Let’s face it, people can be mean. We know it. We experience it. We can be it.
I remember sitting in a cab watching an elderly woman cross 88th and Broadway. She wasn’t in a hurry, but my driver was. I’ll never forget watching her turn around and give my impatient driver the finger. It was so shocking that I busted out laughing. My driver was being mean, but so was that little old lady! I hadn’t expected that.
Meanness from unexpected sources can be really shocking. Perhaps the most shocking place to encounter meanness is within the body of Christ. But it happens all the time. Again, we experience, and we do it. It can lurk beneath the surface near our idols and when our lusts are not satisfied, our idols reach down to use unkindness as a tool of choice.
To be mean is to insist on your own way at the expense of others. It’s the opposite of Christ’s kind gentleness. It is to throw away God’s faithfulness and exert your own pride as means to achieve selfish ends.
With each experience of someone being hateful towards us, God is giving us an opportunity. Sure, we might be taken aback, but that’s simply because we have expectations greater than depraved souls can meet all the time. Sin shouldn’t shock us, but grace should. Hateful experiences become opportunities to display the grace God has given us. Here’s just a couple of ways to leverage these hurtful occasions.
Someone being mean to you is a problem. But if you are spiteful in return, then you have two problems. Sinful responses to sin only compounds the problem. Mingled problems with numerous people are way more complicated than one angry person. Proverbs 14:29-30 says, “Whoever is patient has great understanding, but one who is quick-tempered displays folly. A heart at peace gives life to the body, but envy rots the bones.” When someone is unkind, patience is a balm to their wound, it is peace to their chaos. It won’t fix their anger, but God may use your sobermindedness to love an angry soul.
Seek to respond in gentleness.
Don’t confuse stay calm with “stay calm and carry on.” I can stay calm, move on with my life and still not be gentle like Christ. I can say harsh words in a soft tone. I can deliver malicious phrases with a smile on my face and a steady voice. To respond in gentleness is to give a loving answer. This kindness is a manifestation of Christ within us and therefore a gift to the wrathful. Proverbs 15:1-2 says, “A gentle answer turns away wrath, but a harsh word stirs up anger. The tongue of the wise adorns knowledge, but the mouth of the fool gushes folly.” Responding in gentleness is to stay next to the person as you offer consistent forgiveness and hope.
Praying for mean people shows that you understand God and his gospel.
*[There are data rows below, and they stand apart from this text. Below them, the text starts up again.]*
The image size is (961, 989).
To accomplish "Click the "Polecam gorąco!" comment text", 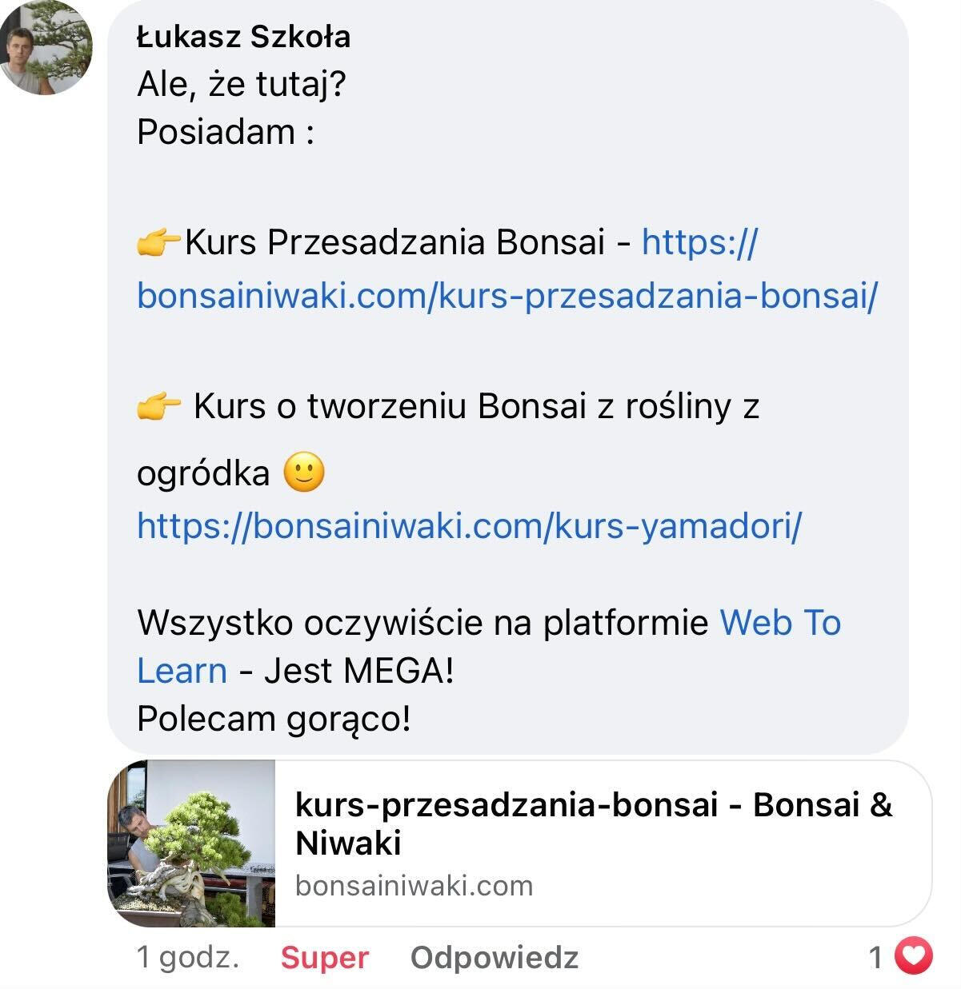I will coord(274,718).
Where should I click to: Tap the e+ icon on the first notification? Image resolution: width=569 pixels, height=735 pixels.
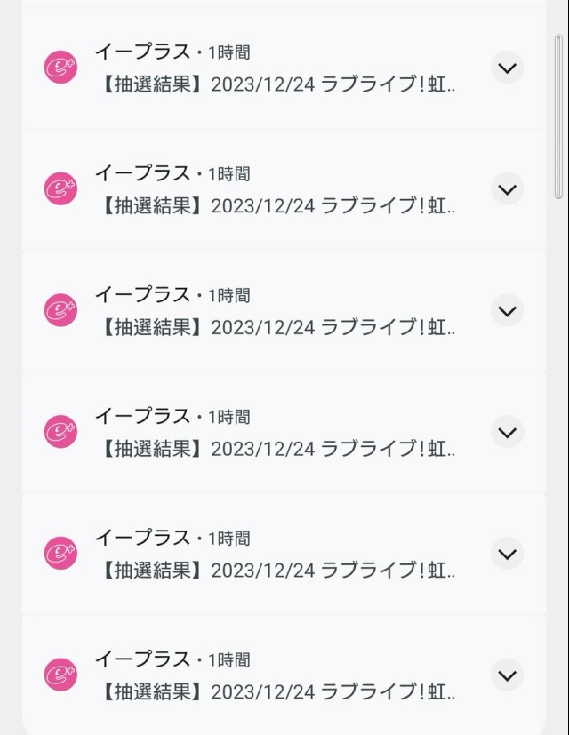tap(60, 67)
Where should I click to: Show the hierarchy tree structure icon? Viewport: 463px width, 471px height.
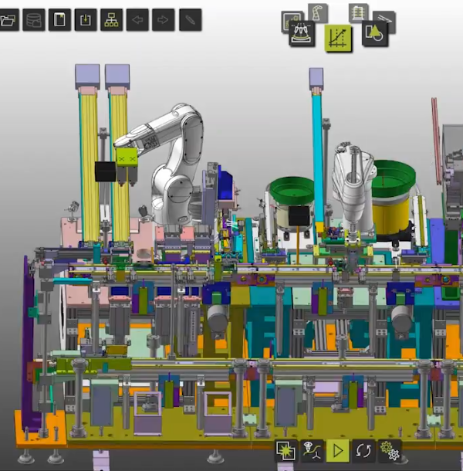click(x=111, y=20)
Because if you pray for your enemies, you’re displaying a realization that you too were once an enemy—an enemy of God. Mean people need help. Praying for those who are hateful towards you shows an understanding that you also need the same help. This help only comes from God who is glorified when we ask for our enemies what we would want for ourselves. Jesus said praying for our enemies is what a child of God does (Matt 5:44-45).
Don’t Be Condescending
The wisdom of stay calm, respond with gentleness and pray for them can be condescending if you don’t take heed to yourself first. Honestly, every example I can think of here is about driving. I can become mean-spirited when someone cuts me off in traffic and then be completely offended when someone is hateful in return to me. Christian, you are never above someone else’s sin, don’t be condescending about theirs.
A mean spirit flows from our hearts (Matt 12:34). It displays the reality of our depraved roots that we’re normally better at hiding. But when these roots peek from our depths and display hatefulness, we must deal with them. Our own meanness must not be covered. We must dig it up and find the roots that need to be extracted and replaced with the kindness God provides. So, when someone is mean to you in the next 48 hours, smile, embrace them and remember God is giving you the privilege of loving another person.
Questions to search your own heart:
1. What moments do you see your own meanness?
2. Are you quick to play it off or hide it?
3. In those moments, what is the subject you are mean about?
4. What are you after by saying mean things? By doing mean things?
5. Have you confessed and repented to the Lord for wanting this thing more than him?